Another day, another compromise on recall

“A grubby little compromise” is what Andy Silvester, our Campaign Director, branded the recall Bill that is currently passing through the House of Lords. 

Under the current wording of the Bill, MPs’ constituents would only be able to recall them if they had been judged to meet a set of rigid and rare conditions by – you guessed it – their fellow MPs. The Bill ensures that MPs continue to decide the future of misbehaving MPs, the very arrangement that has so dragged politicians through the mud. The Bill was almost unanimously derided by the Lords; Lord Foulkes of Cumnock (Lab) stuck the knife in, describing the Bill as “daft, stupid, unworkable, unreconstructed and difficult-to-operate.”

The Bill’s headline proposals are:

  • MP can be exposed to a recall petition if he or she is convicted of an offence in the UK and receives a custodial sentence of 12 months or less; or if the Commons orders their suspension for at least 21 sitting days.
  • If either of these triggers is met an MP's constituents will have the opportunity to sign a recall petition, calling for a by-election.
  • If 10% of parliamentary electors in the constituency sign the petition, the MP's seat will become vacant and a by-election will be held.
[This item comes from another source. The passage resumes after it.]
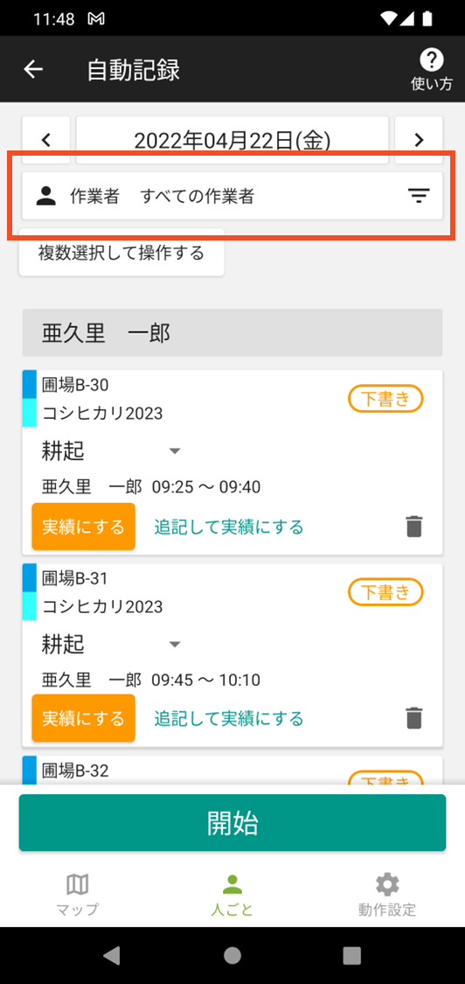The height and width of the screenshot is (984, 465).
Task: Switch to the 人ごと tab
Action: click(x=233, y=895)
From first glance it is plain to see that hardly any MPs will ever face recall, such is the narrowness of the required criteria. Under the rules, an MP, upon his election - after much self-aggrandisement – he or she could take a 5 year holiday and there is not a single route for his electorate to remove him within that time. It has been argued that elections are the time for constituents to do away with incompetent politicians, but in the private sector does a 5 year contract entail 5 years of perks without work? Of course not, incompetent staff are sacked before their contact is up, why should MPs be any different.

The Bill’s practicality was called into questions during the debate; Lord Forsyth exclaimed none of us can think how on earth [they] could possibly achieve this.” The Government’s Bill was not particularly well defended by Lord Wallace of Saltaire (LD) who stated that “it will not be possible to lay regulation before either House between now and 7 May.”  So not only is the Government seeking to put through a Bill that does not facilitate its primary purpose, the Lords were being asked to vote through a Bill that was in essence incomplete.

The Taxpayers’ Alliance supported Zac Goldsmith’s amendment, which had 3 key steps:

Step 1 – Notice of Intent
If a ‘notice of intent’ to recall an MP is signed by 5% of voters in a constituency within 28 days then a recall petition is made available.

Step 2 – Recall Petition
If a recall petition is signed by 20% of voters in a constituency within 8 weeks then a recall referendum will be held.

Step 3 – Recall Referendum
If the majority of constituents vote for their MP to be recalled at the referendum, a by-election will be held where a new MP will be chosen.

This would ensure that an MP’s constituents – the people an MP is paid to represent - not a parliamentary committee, would pass judgements on their misbehaviour.  Centralised Westminster power has been at the root of many of Britain’s ills and the behaviour, and lack of punishment thereafter, of MPs is one of the many to be laid at its door.

Unfortunately, however, whilst the Lords shared our opinion on the utter incompetence of the Bill, they rejected Zac Goldsmith’s proposals, branding them “massively dangerous.”

There was no demand in the Lords to see the threshold fall below 10%, if anything there was pressure for it to be increased, as they feared that such a low threshold may result in recall for political reasons, not an MP’s misdemeanours. Andy Silvester suggested that this line of argument betrays “a view of the electorate that does Westminster no favours,” only serving to increase the gap between Westminster bubble and the ‘real world’. Moreover, it is simply not the case, in countries with similar powers of recall to Zac Goldsmith’s proposals, such as the United States, that elected representatives are on a weekly basis recalled and hauled in front a pack of partisan hyenas from their constituency.

The Bill was brought in by the Coalition to address the ever-increasing lack of trust in politicians, yet, in a painfully ironic show of the type of detached lunacy that the public deride politicians for in the first place, we have been served up closed shop recall. Seemingly neither of the Houses of Parliament are interested in a genuine Recall Bill – more’s the pity.